Again, these are circumstances backed up with examples. Yes, students on the East side are sometimes disruptive. Yes, poor black neighborhoods have higher crime rates. Yes, youth are involved in crime. But this is the same argument that is at the core of our prejudices. Stereotypes often begin with a small reality and exaggerate it to a level where the extreme trumps the truth. Students are bad. Poor black neighborhoods (and neighbors) are unsafe. Youth can’t be trusted.

This is difficult enough, but the disregard doesn’t end there. In what is perhaps most troubling, Flynn is comfortable with disregard for victims. It is not the criminals or their communities alone that are dismissed, it is the victims of crime themselves. When crimes are misreported the victims suffer. When aggravated assault is called a minor crime, that’s a problem. When sexual assaults are called minor crimes, that is a huge problem. Violent crime has increased when Milwaukee Police’s statistics are correctly reported. Under reporting means victims suffer.

With the individuals that were innocent in the illegal strip searches, these victims clearly suffered. But it was Flynn’s inaction for years that allowed more victims to suffer. He said he waited for a pattern to emerge; apparently, 1 sexual assault by an officer does not warrant action. Victims suffer.

We see this in the story of Patricia Larry, mother of Darius Simmons, who was treated like a criminal rather than a victim. But the department says no rules were broken. Chief Flynn himself said of the Simmons care, “Six months from now, when our detectives are on the witness stand, no one’s going to care how compassionate they were at the crime scene.”  The Fire and Police commission report said, “mistakes we made, but…” All of the errors were in judgment but not in outcome. The report acknowledges the possible perception of racism while not admitting the actions of the police were indeed racist. Racism is typically not rooted in the intention (no one wakes up saying I’m going to be racist today); racism is in the action. This racism means victims suffer.

Chief Flynn is willing through his words, his inaction and his support of officer actions to disregard so many. If we allow this to remain a conversation of “us and them” his attitude can stay. But if we instead see the whole city as subject to this attitude, then we can work together to heal our city. This is not a black issue, a youth issue, a northside issue. This is a Milwaukee issue. The whole city is impacted by this. We are all involved.
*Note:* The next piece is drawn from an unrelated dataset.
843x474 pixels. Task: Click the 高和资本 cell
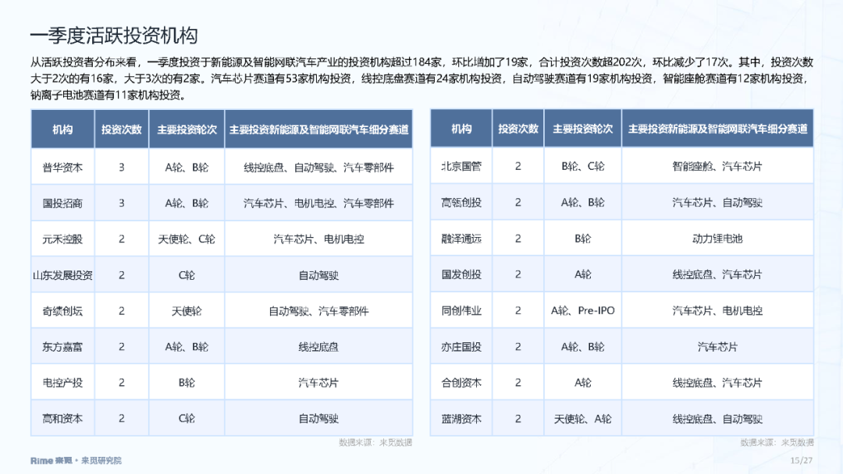[62, 419]
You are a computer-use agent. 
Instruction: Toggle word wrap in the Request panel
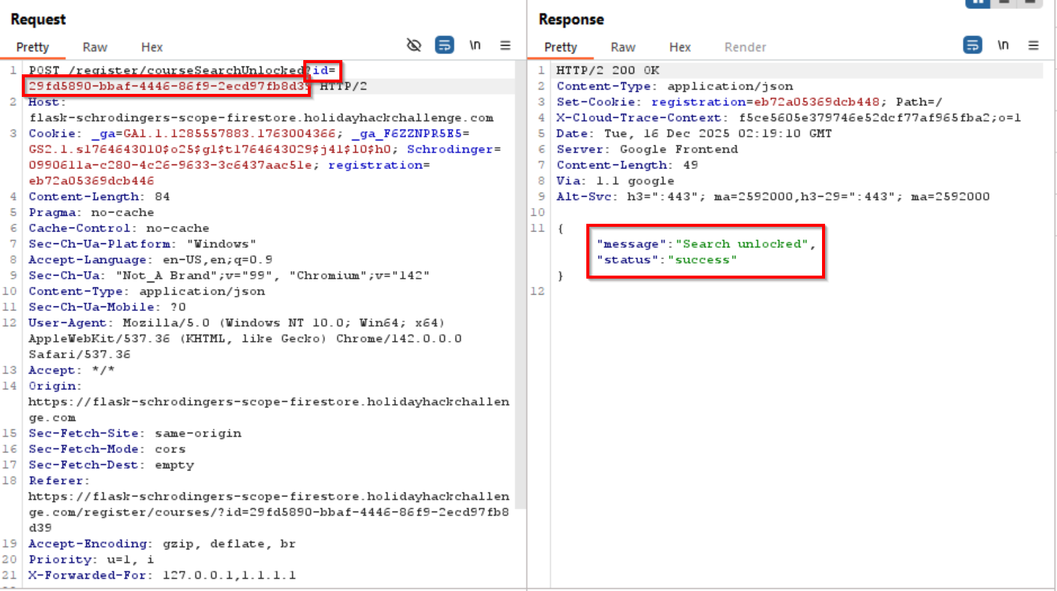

Chief Flynn’s leadership sets a tone for the department and for police-community relations. His resignation or removal will not fix all the problems. It will not erase the reality of crime, the division in our city and the presence of bad cops. It will however send a clear message that we support the hard work our officers do. It says we will not allow the disregard of an appointed leader to jeopardize the work of those police on the street. It says we will hold bad cops accountable and we will value every member of the city of Milwaukee.